In their project called Context-Driven Adaptation of Mobile Services (CoDAMoS)Footnote 2 and suiting some requirements of mobile computing, Preunveneers et al., have presented an adaptable and extensible context ontology for creating context-aware computing infrastructures, ranging from small embedded devices to high-end service platforms [23]. It is defined around four modeling entities Users, Environment, Platforms and Services. This ontology has been designed with the aim of solving many challenges, such as application adaptation, automatic code generation, code mobility, and generation of device-specific user interfaces for allow interoperability in an Ambient Intelligence environment.

Strang et al. [24] describe a context modeling approach using ontologies as a formal foundation. They introduce their Aspect-Scale-Context (ASC) model and show how it is related to other models. A Context Ontology Language (CoOL) is derived from the model, which is used to enable context-awareness and contextual interoperability during service discovery and execution in a distributed architecture.

All proposed context models are specific for closed environment (e.g., a smart home), and can not be applied for wide intelligent spaces. While ours is extensible to new appeared context information in opened environments such as smart cities.

5 Conclusion and Future Work

In this paper, we have proposed an extensible context model based on ontologies and benefiting from their expressiveness and reasoning capabilities. It combine three levels of ontologies, Generic, Domain ontologies for popular and shared concepts used by context-aware applications developers and Application ontology for a specific description of context (e.g., Tourism domain) in wide space such as smart city.
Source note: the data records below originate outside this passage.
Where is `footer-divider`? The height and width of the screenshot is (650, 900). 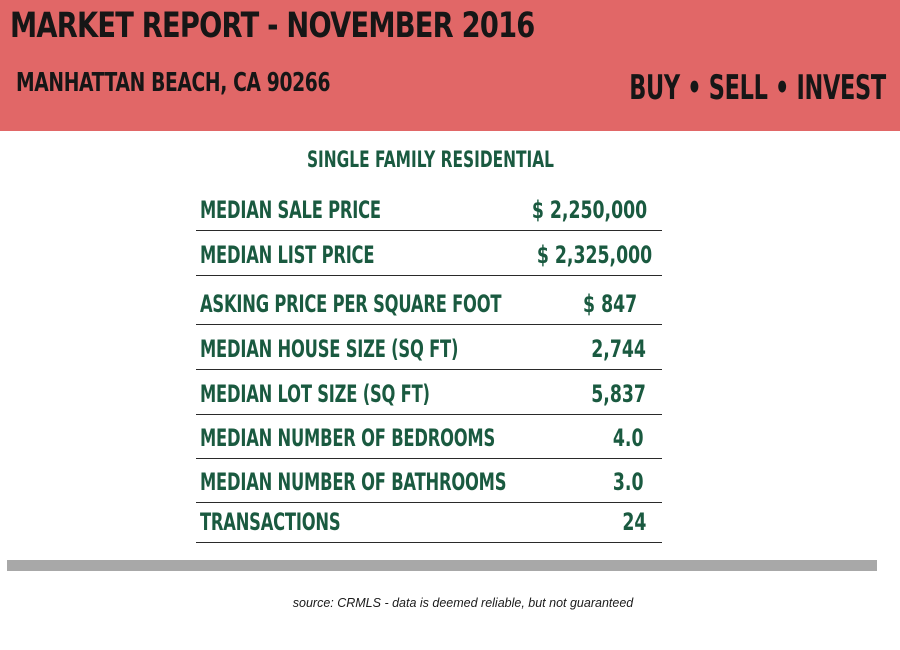 footer-divider is located at coordinates (442, 566).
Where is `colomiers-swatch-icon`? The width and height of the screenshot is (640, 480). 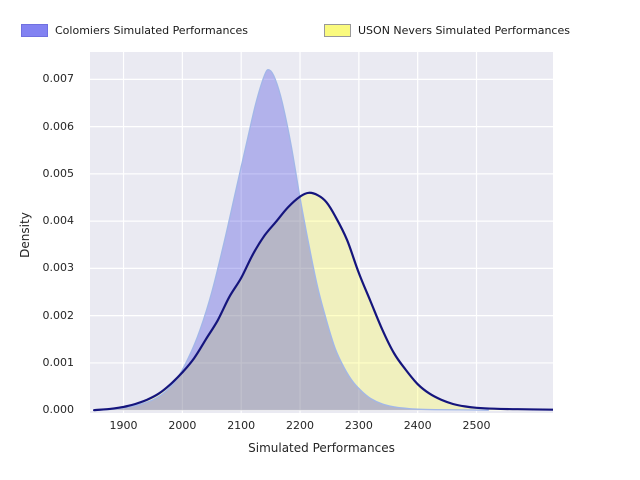
colomiers-swatch-icon is located at coordinates (34, 30).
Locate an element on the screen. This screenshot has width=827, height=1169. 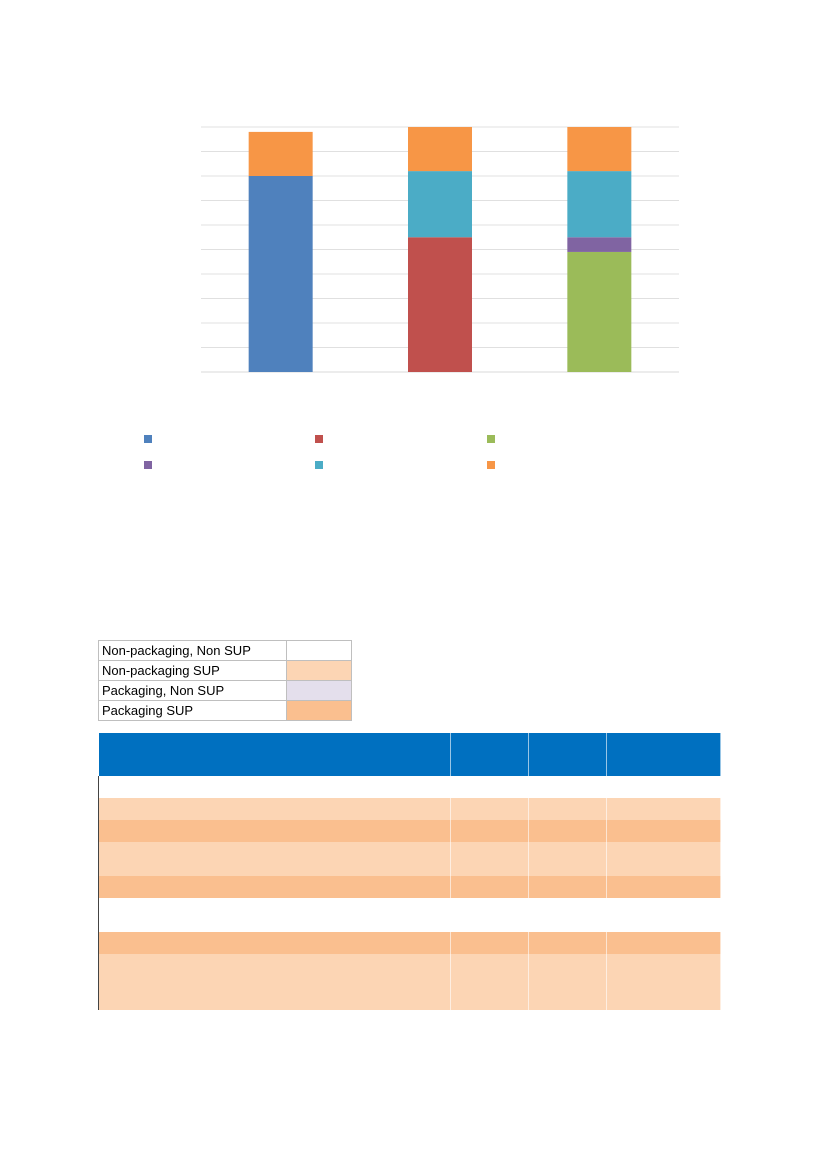
key-row: Non-packaging SUP is located at coordinates (225, 670).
In near future, we aim to extend much more our context model in order to be sufficiently generic and can be reused to build several context-aware recommendation systems for the different smart city applications, and to implement it taking into account how to create new context information attributes at run-time and integrate them to this ontological model in order to capture any new context entities could be appeared over time. Once, this is achieved, the design and the development of context-aware recommender system (CARS) can be undertook.